Q: Don’t you think you’ve been changed by the events of the past year?

A: I am overall looking at things differently. It does make me want to make things that are simpler. That’s part of Happiness as well. I just didn’t want to do another show. It wasn’t time to drag out all the multi-media stuff. I wanted to do something really simple and intimate.

Q: You’ve said Happiness is the first time you’ve used so much of yourself in a piece, yet it seems that all of your work reflects your interior mechanisms. It has intimacy.

A: I think intimate and personal are different. The way I used to be intimate in earlier pieces was to use the word "you" and figure out what I meant by that. I meant "you" the audience, "you" in general, or "you" sort of meaning . . . me. And as a way to talk, that was very intimate. But it’s the difference between having a conversation and having somebody tell you their life story. Not that this is my life story. But parts of it are, and not because I think my life is interesting. Well, I do think it’s interesting, but I think everybody’s life is interesting. It’s a way to talk about how we design our personalities. Using my own experience for part of the story makes it seem less abstract.

Q: How does Happiness sit in your gut now?

A: When I’m doing it, I really feel like I’m talking to people in the most direct way possible. I was afraid it was going to turn into a shtick. It hasn’t. It’s just the opposite. In the middle, I find myself thinking, "Why am I telling all these strangers this?" I don’t have tricks like actors must have, like how to get in and out of material without being so drawn into it. But I’m one of those people who can laugh at my own jokes and cry at my own sad stories. That’s been fun for me, and I didn’t really expect that to be the case.
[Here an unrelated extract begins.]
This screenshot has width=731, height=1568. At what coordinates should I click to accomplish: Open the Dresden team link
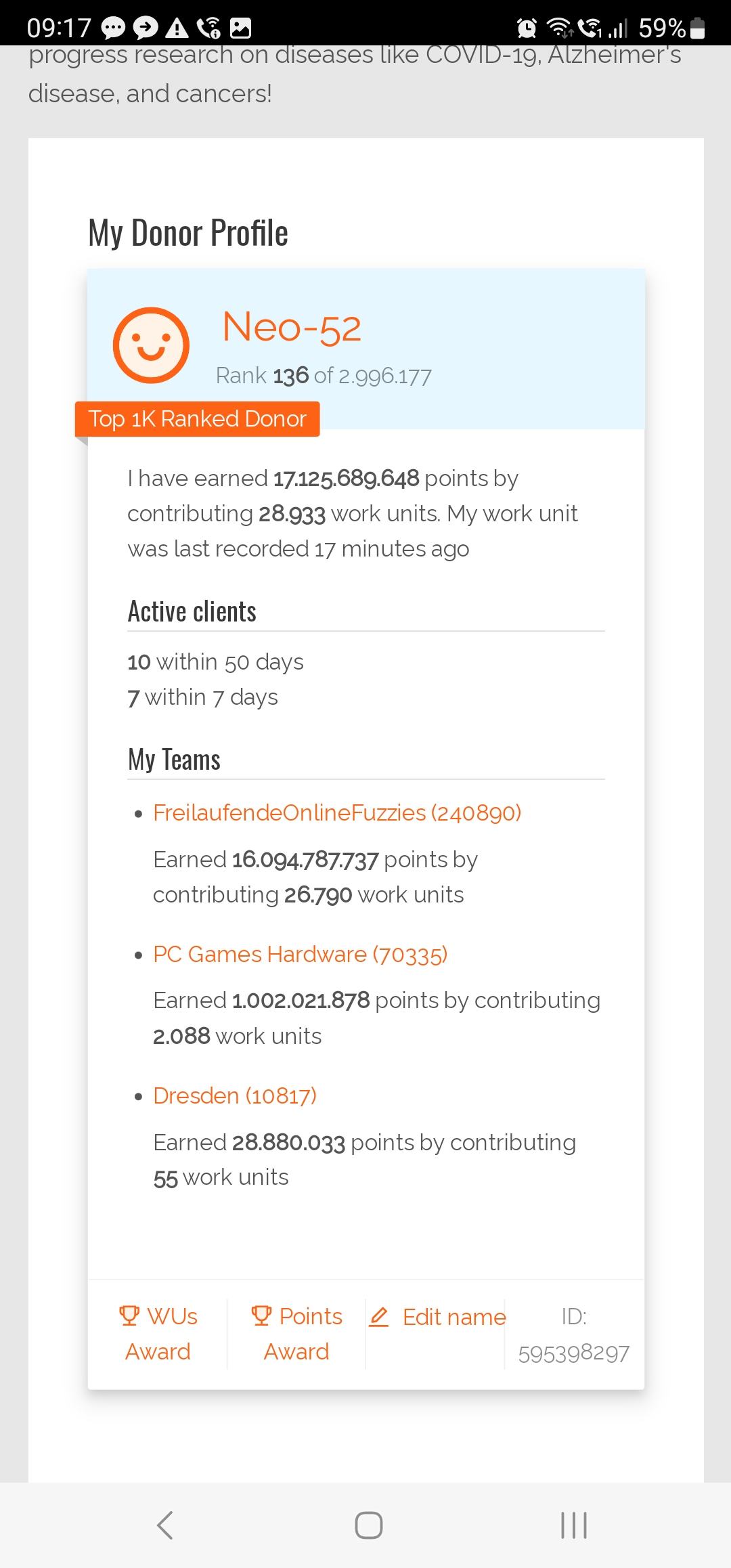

In other shows, there have been times when I’ve known them so well and done them so often that I’d practically catch myself making a grocery list during them. My mind is going very far away, and that’s a really awful feeling. I start thinking, "What are you doing here? Don’t you care about this at all?" It was just so easy.

I did some shows with Lou Reed this summer in Italy, which was so much fun. It was a relief — for half the show I didn’t have to be the leader. He would do some things and I would. But in Happiness I really have to pay attention.

Q: Did you and Lou perform as a duo?

A: Yes. We were asked to play the literary biennial in Venice. They found this beautiful amphitheater for us. And we thought, well, let’s bring a guitar and a violin, and on it went from there. It was really a wonderful experience for me. We also did some of each other’s things, too. So that was odd — to hear my own words coming out of someone else’s mouth.

It was great fun and we were really nervous. It’s hard to find a good partner, if not impossible. It’s also hard to find a good collaborator, but not as hard as finding a good life partner, so we thought that if we disagreed about anything, we were going to quit immediately. But we had so much great fun, it was like walking into each other’s minds.